Он развернул бумагу, надел на нос пенсне, а затем прочел звучным голосом:
– Пять переносных часов с очень точным ходом.
– Совершенно верно, сеньор. Я слышал, что ваши часы славятся точностью.
– Совершенно верно. Однако же?
– Однако можете ли вы выразить эту точность в цифрах? Для меня было бы важно совершенно точно знать величину отклонения. Сколько она составляет в день?
– Я бы сказал, около десяти.
– Десяти минут? Хорошо, спасибо.
Гюйгенс раздраженно уставился на него. По всей видимости, он обидел великого механика и натурфилософа, однако не понимал, чем именно.
– Месье Челон, – произнес Гюйгенс, – я вас очень прошу – десять минут? Мои часы теряют самое большее десять секунд в день.
– Секунд? Но… но ведь это…
– Невозможно? Что вы. Но скажите, зачем вам нужно настолько точное мерило времени?
– Я хочу создать ситуацию, когда два человека, находящиеся в двух разных местах, сделали нечто в одно и то же время и чтобы для этого не требовался сигнал, выстрел из картауны или вроде того.
– Полная синхронность.
– Совершенно верно, сеньор.
– А если часы не сработают?
– Я не сомневаюсь в качестве ваших аппаратов, мейстер Гюйгенс.

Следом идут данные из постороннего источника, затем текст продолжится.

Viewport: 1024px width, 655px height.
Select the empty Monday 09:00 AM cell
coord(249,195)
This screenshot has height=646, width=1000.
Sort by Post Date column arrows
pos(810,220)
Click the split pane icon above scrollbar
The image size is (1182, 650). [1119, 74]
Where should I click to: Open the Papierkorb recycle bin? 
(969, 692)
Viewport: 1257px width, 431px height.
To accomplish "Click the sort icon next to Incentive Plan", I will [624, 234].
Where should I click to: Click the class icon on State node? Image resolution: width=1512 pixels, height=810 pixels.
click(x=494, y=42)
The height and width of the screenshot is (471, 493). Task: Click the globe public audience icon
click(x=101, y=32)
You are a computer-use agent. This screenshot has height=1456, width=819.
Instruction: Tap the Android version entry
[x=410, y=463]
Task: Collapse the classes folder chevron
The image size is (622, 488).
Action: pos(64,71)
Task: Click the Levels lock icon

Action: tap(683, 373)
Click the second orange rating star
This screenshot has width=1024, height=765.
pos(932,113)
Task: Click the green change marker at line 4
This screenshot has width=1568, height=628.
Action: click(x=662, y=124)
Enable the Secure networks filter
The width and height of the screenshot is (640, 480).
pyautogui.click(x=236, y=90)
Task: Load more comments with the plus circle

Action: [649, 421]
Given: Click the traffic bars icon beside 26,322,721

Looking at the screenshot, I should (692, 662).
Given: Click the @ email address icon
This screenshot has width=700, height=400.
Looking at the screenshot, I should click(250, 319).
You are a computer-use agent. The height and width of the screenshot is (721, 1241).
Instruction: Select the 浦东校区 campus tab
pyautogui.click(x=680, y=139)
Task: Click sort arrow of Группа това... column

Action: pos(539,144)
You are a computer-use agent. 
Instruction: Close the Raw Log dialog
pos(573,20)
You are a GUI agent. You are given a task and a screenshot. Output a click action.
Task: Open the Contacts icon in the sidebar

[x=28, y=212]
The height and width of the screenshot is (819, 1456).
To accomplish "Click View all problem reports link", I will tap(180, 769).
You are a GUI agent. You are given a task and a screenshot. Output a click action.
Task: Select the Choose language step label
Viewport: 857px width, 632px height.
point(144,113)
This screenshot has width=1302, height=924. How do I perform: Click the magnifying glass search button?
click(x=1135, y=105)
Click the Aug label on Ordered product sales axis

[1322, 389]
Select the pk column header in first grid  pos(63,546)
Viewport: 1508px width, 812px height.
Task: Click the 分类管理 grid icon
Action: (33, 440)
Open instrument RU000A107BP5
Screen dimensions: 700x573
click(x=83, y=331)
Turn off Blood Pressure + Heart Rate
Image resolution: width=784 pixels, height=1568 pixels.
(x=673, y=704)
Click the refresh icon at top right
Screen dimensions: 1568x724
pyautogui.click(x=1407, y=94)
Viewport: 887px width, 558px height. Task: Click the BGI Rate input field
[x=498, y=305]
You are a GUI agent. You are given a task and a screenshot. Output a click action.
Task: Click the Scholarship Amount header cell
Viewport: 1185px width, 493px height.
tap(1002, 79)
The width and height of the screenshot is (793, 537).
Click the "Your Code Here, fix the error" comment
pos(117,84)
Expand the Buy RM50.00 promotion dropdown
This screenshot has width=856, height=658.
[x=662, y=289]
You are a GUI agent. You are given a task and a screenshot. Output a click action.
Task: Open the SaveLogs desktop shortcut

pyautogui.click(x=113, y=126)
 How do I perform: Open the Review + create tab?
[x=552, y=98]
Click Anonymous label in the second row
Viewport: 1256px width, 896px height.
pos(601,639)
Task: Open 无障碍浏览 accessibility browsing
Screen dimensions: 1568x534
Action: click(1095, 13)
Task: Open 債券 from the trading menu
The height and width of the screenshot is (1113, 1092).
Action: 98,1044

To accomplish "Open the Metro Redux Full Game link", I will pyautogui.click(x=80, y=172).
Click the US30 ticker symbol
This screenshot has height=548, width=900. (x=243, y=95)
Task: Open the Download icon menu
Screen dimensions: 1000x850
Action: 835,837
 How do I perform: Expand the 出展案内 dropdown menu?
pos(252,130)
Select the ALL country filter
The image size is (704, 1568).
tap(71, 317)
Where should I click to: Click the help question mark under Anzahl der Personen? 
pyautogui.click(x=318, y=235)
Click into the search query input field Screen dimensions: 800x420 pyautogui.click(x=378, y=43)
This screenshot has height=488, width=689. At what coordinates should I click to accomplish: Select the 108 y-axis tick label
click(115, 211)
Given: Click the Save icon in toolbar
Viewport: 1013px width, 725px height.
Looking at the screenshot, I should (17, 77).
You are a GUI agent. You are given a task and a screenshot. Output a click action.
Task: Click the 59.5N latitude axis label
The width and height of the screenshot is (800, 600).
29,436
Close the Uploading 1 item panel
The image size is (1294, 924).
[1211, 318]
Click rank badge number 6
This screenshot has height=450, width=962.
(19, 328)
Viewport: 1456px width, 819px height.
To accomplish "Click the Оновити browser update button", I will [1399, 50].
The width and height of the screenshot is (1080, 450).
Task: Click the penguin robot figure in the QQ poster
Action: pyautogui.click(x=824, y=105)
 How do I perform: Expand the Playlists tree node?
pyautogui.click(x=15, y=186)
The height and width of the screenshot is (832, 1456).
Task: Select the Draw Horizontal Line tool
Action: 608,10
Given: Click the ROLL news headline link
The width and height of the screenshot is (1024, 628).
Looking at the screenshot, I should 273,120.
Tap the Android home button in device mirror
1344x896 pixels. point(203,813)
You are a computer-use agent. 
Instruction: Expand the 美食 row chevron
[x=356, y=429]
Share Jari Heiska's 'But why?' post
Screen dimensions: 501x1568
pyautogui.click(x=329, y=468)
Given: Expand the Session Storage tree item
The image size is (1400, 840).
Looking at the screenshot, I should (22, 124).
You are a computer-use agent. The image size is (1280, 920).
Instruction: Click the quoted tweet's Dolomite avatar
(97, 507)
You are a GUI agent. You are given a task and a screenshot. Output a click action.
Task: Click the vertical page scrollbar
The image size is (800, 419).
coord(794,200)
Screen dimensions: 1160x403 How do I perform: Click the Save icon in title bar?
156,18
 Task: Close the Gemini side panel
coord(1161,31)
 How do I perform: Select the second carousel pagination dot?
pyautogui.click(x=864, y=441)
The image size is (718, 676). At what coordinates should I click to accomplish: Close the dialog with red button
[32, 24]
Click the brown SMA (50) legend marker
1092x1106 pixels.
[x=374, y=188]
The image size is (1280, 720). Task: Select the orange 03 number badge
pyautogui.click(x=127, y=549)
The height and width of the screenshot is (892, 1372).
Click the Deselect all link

– Я обычно тоже, но, если я правильно понял, ваш маленький разбойничий набег будет происходить в пустыне.
Овидайя замер.
– Откуда вы знаете?
Гюйгенс хитро улыбнулся:
– Я не совсем из ума выжил. Конечно, в этом есть свои недостатки.
Овидайя вздохнул:
– Простите меня, сеньор. Вы слишком умны, чтобы от вас можно было что-то скрыть.
Гюйгенс отпил из бокала и облизнул губы.
– Совершенно верно. И, если мне поручают, с одной стороны, создать теплицу, которая симулирует южные температуры, а с другой – платят мне, чтобы я подумал об охлаждающем устройстве, я делаю вывод, что вы хотите перевезти нечто, предположительно растение, сначала через раскаленную пустыню, а затем через более холодные места.
– А как же набег?
– Ничего другого не остается, с учетом таинственности, которую вы напускаете. Кроме того, я, конечно же, навел о вас справки.
Гюйгенс заморгал с весьма довольным видом.
– В конце концов, вы не единственный, кто обитает в République des Lettres.
Овидайя поклонился:
– Признаю свое поражение, сеньор.
– Хорошо. Расскажите же мне, в чем именно заключается ваш план, тогда я смогу помочь вам.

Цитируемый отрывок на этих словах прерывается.